Justice: Times Change
Conservatives on the U.S. Supreme Court are signaling some reservations about the federal Voting Rights Act. The high court is considering a challenge to part of the law and their ruling could have long-lasting effects here in Texas.
At issue is Section 5 which forces states with a history of discrimination to get all election laws cleared by the feds beforehand.
Justice Anthony Kennedy however, appeared to agree with the plaintiffs Wednesday, saying, "times change."
Texas State Rep. Sylvester Turner argues without it, he and 17 others blacks may not have made it to Austin.
“Many of us, if not all of us, would not be here at the state Capitol if it were not for Section 5 of the Voting Rights Act, that is a reality,” the Houston Democrat told reporters during a press conference this week.
The Texas attorney general says the section is no longer needed, adding the measure unfairly wields a tougher burden on Texas and the other covered jurisdictions than on other states. Its an argument State Rep.
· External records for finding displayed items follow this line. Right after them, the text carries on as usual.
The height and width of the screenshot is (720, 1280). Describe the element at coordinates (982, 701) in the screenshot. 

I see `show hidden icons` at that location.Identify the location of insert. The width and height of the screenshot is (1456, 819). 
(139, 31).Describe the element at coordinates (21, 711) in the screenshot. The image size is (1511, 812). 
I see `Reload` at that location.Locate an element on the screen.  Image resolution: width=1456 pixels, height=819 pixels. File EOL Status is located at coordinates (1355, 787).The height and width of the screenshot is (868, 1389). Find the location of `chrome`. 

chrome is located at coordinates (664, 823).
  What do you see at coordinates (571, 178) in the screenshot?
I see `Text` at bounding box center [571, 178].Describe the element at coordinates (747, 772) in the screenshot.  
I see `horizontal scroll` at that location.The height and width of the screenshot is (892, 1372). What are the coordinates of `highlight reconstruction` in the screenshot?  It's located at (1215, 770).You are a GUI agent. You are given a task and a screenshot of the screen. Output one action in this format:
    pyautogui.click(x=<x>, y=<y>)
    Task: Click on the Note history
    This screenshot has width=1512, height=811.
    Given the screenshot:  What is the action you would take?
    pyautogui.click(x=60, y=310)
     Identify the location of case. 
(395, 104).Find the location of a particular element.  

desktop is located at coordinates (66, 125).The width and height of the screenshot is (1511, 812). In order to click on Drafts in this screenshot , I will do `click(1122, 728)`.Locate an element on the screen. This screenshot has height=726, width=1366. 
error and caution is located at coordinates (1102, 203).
Trey Martinez Fischer vehemently disagrees with.
“When I hear people like General Greg Abbott say Section 5 has outlived it's purpose, that we no longer need it, I think what he's telling you is that he's tired of losing under Section 5,” the San Antonio Democrat said.
Even Chief Justice John Roberts noted Massachusetts has a bigger problem with voter registration disparities than states in the south.
Carlos Duarte with Mi Familia Vota fears Hispanics will lose their voice in Texas and other border states unless justices stay the course and keep Section 5 in place.
“Not only has evidence shown that it would disproportionately affect Latinos, but the courts have ruled that it would affect the Latino community,” says Duarte.